**THE INPUT:**
'''
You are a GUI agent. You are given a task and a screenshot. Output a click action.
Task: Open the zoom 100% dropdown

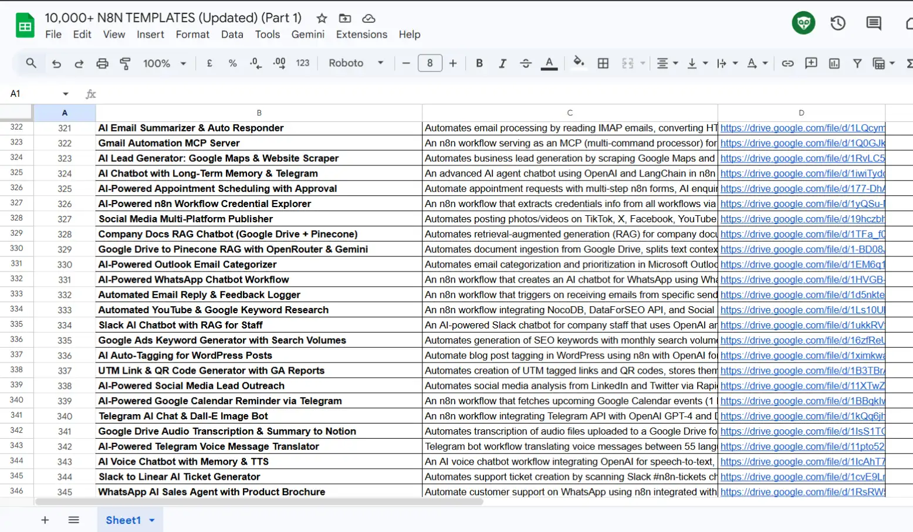164,63
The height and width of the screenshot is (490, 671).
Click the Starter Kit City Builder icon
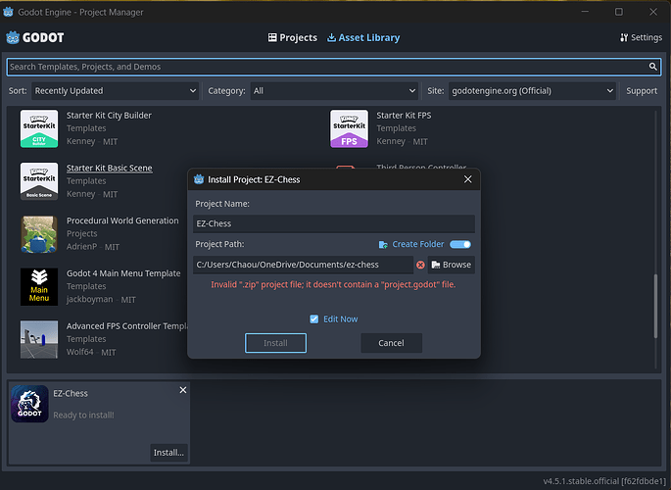coord(39,128)
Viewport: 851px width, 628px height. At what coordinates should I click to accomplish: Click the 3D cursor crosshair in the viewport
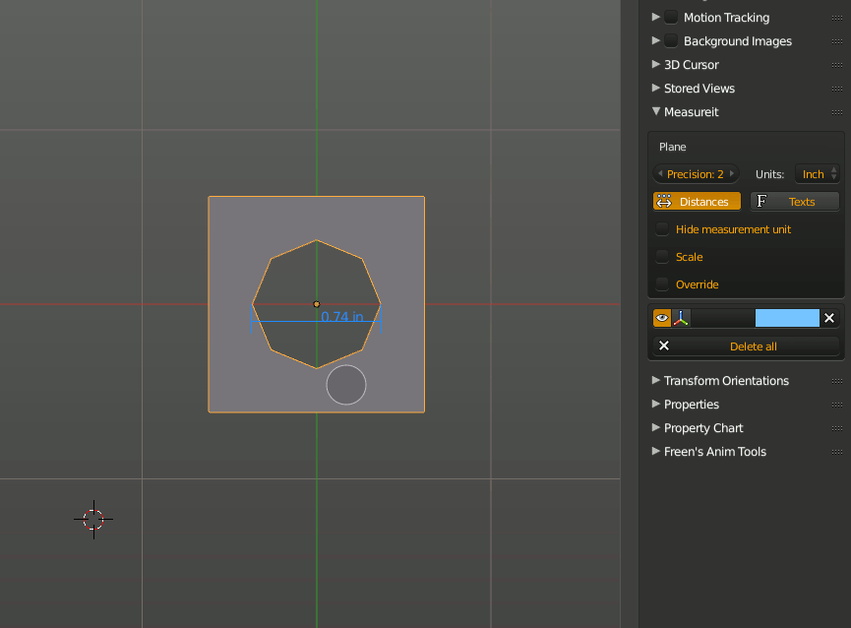tap(93, 520)
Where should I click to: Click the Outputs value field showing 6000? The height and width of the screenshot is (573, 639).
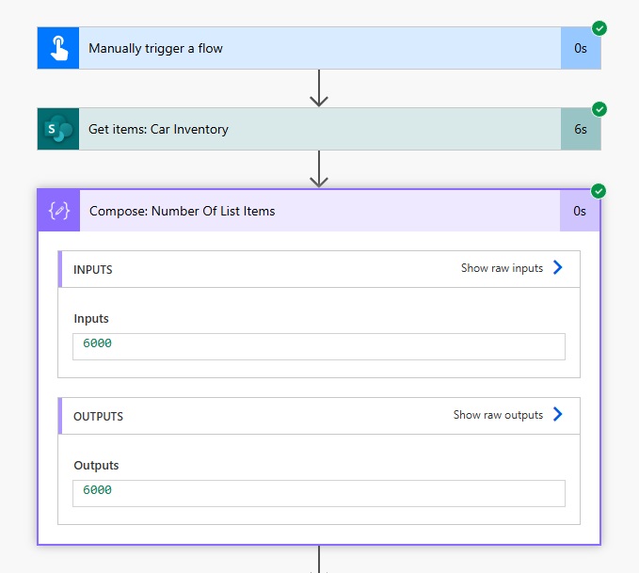coord(319,493)
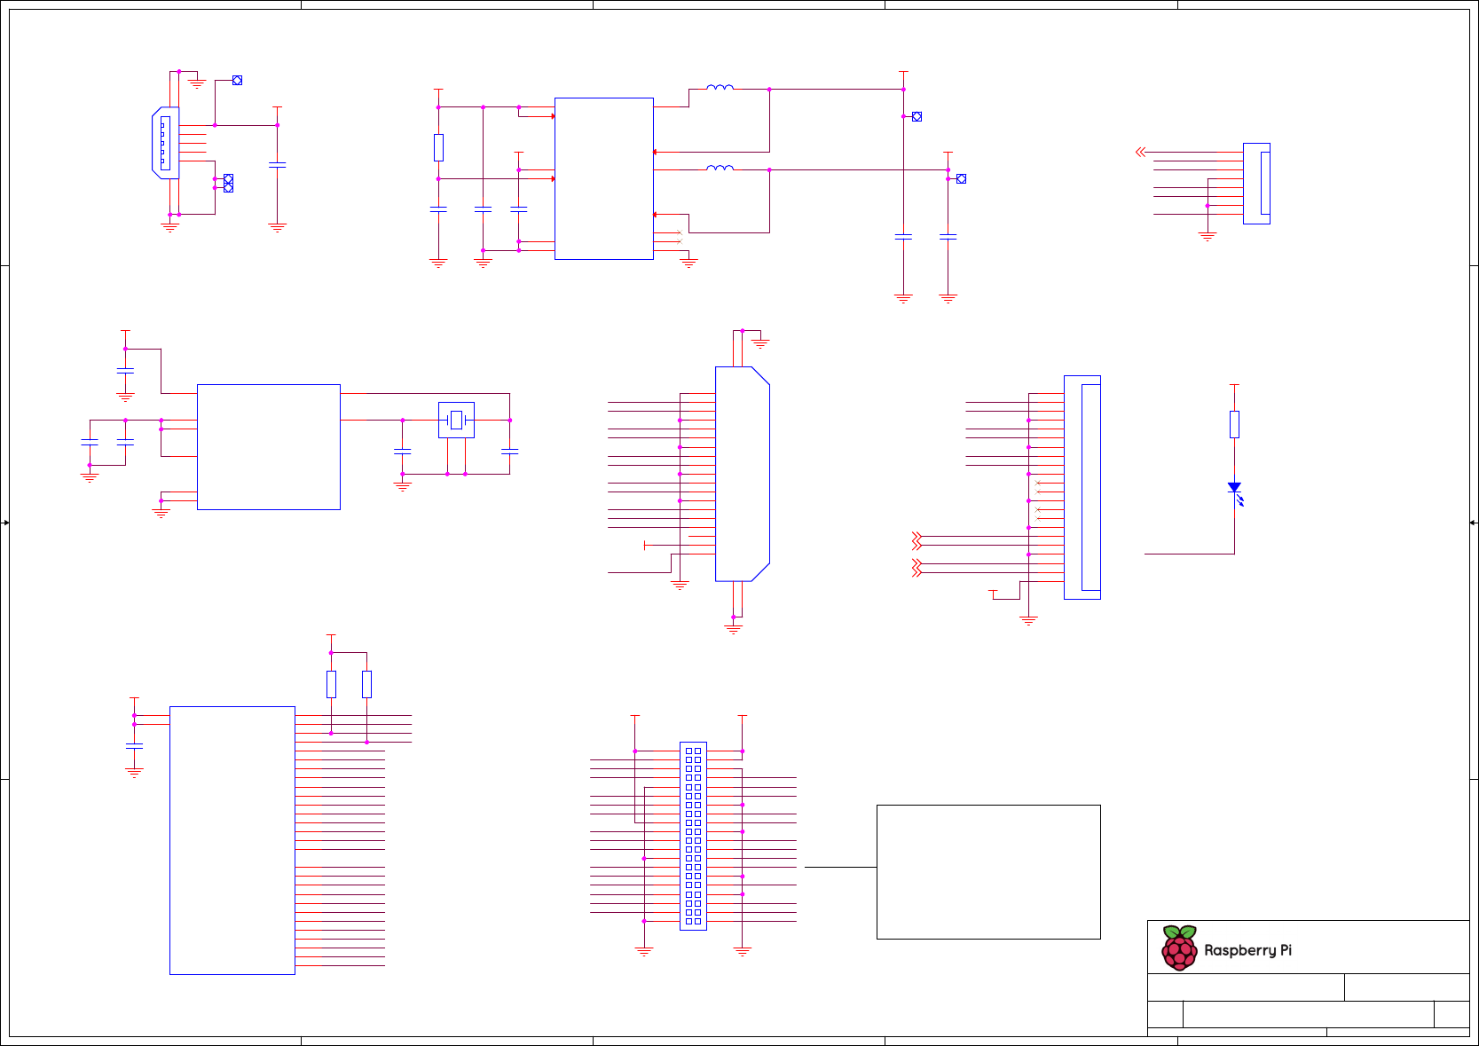The image size is (1479, 1046).
Task: Click the power regulator IC block at top
Action: [x=603, y=178]
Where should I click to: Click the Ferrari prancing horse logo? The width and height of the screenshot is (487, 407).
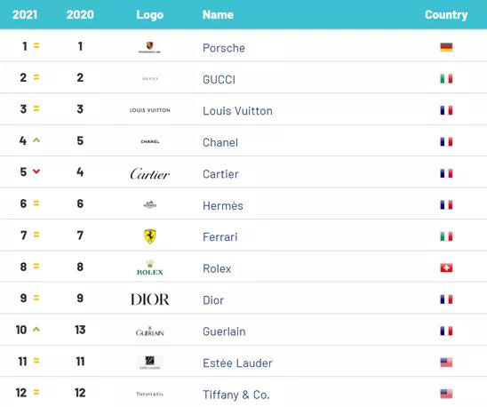click(150, 236)
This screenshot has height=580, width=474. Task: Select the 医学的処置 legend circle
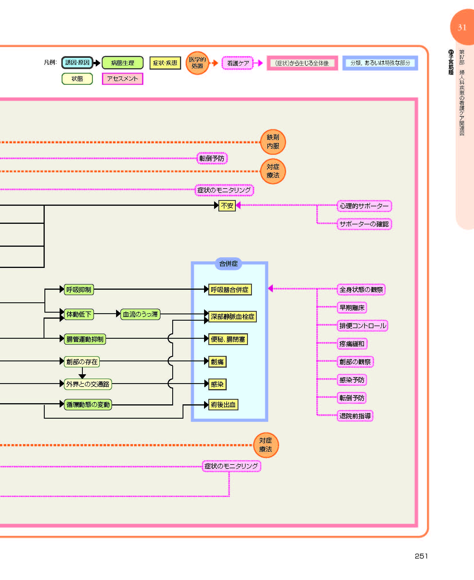click(197, 63)
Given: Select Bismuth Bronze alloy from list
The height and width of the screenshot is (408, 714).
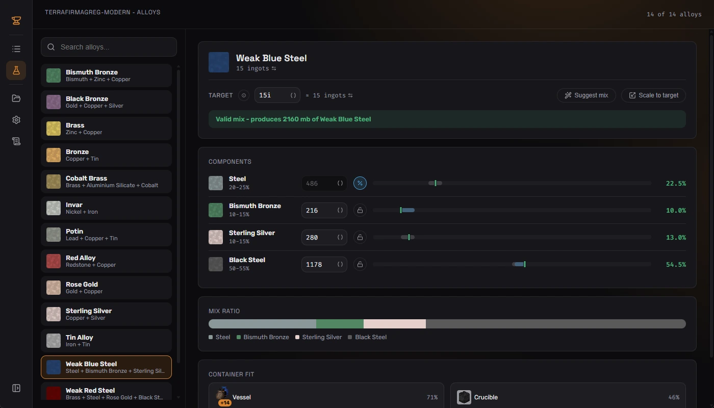Looking at the screenshot, I should click(x=106, y=75).
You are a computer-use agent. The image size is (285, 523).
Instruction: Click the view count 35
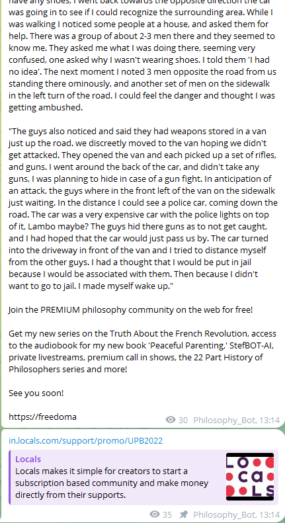point(167,514)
'''
**WORK REQUIRED:** Each line from the one with "You are a computer-use" to the final line of the data above is to be printed exactly; no picture should appear in the copy.

**REPLY TO THE TASK:**
You are a computer-use agent. The image size is (285, 523).
Instruction: Click the view count 35
point(167,514)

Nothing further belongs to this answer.